You cannot change the costing method of an organization once transactions have been performed.
Defining Organization Parameters, Oracle Inventory User's Guide and Defining Costing Information, Oracle Inventory User's Guide.
Cost Management supports retroactive price changes in Oracle Purchasing. Over the life of purchasing documents, prices can change. The Retroactive Price Update on Purchasing Documents concurrent program automatically updates standard purchase orders against global agreements and blanket releases retroactively with price changes. When this occurs, the accounting is adjusted:
For purchase orders with a destination type of Inventory/Shopfloor, the adjustment account is posted to the Retroactive Price Adjustment account. This account is defined at the organization level in the Receiving Options window in Oracle Purchasing. The following accounts and costs are not adjusted:
Inventory and Work in Process valuation accounts
Average and LIFO/FIF0 cost organizations (costs are not recalculated)
Purchase price variance
When a price change is approved, adjustments for prior receipts are created:
|Retroactive Price Adjustment||XX||-|
|Inventory AP Accrual||-||XX|
For purchase orders with a destination type of Expense, the adjustment amount is posted to the Charge account specified on the purchase order.
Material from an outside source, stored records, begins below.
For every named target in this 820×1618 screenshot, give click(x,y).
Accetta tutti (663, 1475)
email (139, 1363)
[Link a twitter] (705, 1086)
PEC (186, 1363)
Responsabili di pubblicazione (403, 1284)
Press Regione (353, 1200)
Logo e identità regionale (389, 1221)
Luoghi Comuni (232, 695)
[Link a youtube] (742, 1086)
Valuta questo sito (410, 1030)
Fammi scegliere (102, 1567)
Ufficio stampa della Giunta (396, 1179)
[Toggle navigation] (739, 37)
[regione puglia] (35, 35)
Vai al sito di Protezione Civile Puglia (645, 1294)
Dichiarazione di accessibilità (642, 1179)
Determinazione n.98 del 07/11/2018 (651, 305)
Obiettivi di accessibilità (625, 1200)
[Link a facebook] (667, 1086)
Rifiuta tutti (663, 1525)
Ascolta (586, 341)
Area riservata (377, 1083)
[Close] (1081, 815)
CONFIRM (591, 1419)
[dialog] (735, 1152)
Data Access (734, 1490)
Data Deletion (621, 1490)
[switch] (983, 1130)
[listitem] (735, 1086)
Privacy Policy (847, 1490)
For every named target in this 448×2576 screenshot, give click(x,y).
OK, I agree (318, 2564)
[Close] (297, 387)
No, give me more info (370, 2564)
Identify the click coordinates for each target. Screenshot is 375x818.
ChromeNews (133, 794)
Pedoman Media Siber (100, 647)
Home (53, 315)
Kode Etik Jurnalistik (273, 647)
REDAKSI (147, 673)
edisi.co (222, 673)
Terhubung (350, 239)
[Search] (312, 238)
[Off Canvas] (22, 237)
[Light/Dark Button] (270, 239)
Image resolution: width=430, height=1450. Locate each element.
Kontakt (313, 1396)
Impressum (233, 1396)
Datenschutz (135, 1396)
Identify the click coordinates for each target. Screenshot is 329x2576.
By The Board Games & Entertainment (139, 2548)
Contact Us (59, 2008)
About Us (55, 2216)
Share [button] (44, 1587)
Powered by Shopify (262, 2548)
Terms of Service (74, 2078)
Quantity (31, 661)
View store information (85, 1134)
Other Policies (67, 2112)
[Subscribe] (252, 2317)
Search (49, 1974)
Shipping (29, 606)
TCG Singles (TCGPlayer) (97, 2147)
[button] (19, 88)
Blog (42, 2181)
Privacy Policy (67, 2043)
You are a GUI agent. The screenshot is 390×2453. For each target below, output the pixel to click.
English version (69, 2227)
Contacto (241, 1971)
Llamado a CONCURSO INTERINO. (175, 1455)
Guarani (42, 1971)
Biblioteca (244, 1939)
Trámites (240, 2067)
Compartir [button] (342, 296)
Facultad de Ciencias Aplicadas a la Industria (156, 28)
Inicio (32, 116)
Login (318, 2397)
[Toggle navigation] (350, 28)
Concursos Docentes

When a price change is approved, adjustments are created in the following accounts:
|Inventory AP Accrual||-||XX|
For periodic costing, the adjustment is posted to the Periodic Retroactive Adjustment account. This account is defined at the Legal Entity and Organization Cost Group level, in the Periodic Account Assignments window.
Transfer of ownership transactions, created for consigned goods, are also adjusted when the price on the associated blanket agreement is changed and approved.
Note: The application prevents retroactive price adjustment transactions when purchase orders are Landed Cost Management (LCM) enabled.
Retroactive Price Update on Purchasing Documents, Oracle Purchasing User's Guide.
Oracle Landed Cost Management is a new application for Release 12.1. Landed Cost Management (LCM) enables organizations to gain insight into all of the real costs associated with acquiring products. These costs are initially estimated and then updated with actual amounts as they become known, allocating them to shipments, orders, and products. Cost methods and inventory valuations are accurately maintained providing better visibility into an individual product’s profitability and an organization’s outstanding exposure. This data provides better insight for product forecasting and budgeting, and provides clear evidence of the detailed accumulation of expenses for regulatory requirements and reporting.
Landed cost is the cost to “land” a product on the buyer’s ultimate (final) location. These costs include, but are not limited to:
Import and export charges
Minimum and maximum order charges
Landed Cost is calculated to accurately measure a corporation’s costs and profitability by the goods and items, product line, lot, business unit, organization, and so on. Landed cost plays a significant role in actual costing, evaluating on-hand inventory, as well as setting sales prices and revenue forecasting.
Standard Costing, Average Costing, FIFO and LIFO Costing, and Periodic Average Costing methods all support LCM.
See the Oracle Landed Cost Management Process Guide for complete details on setting up and using Landed Cost Management.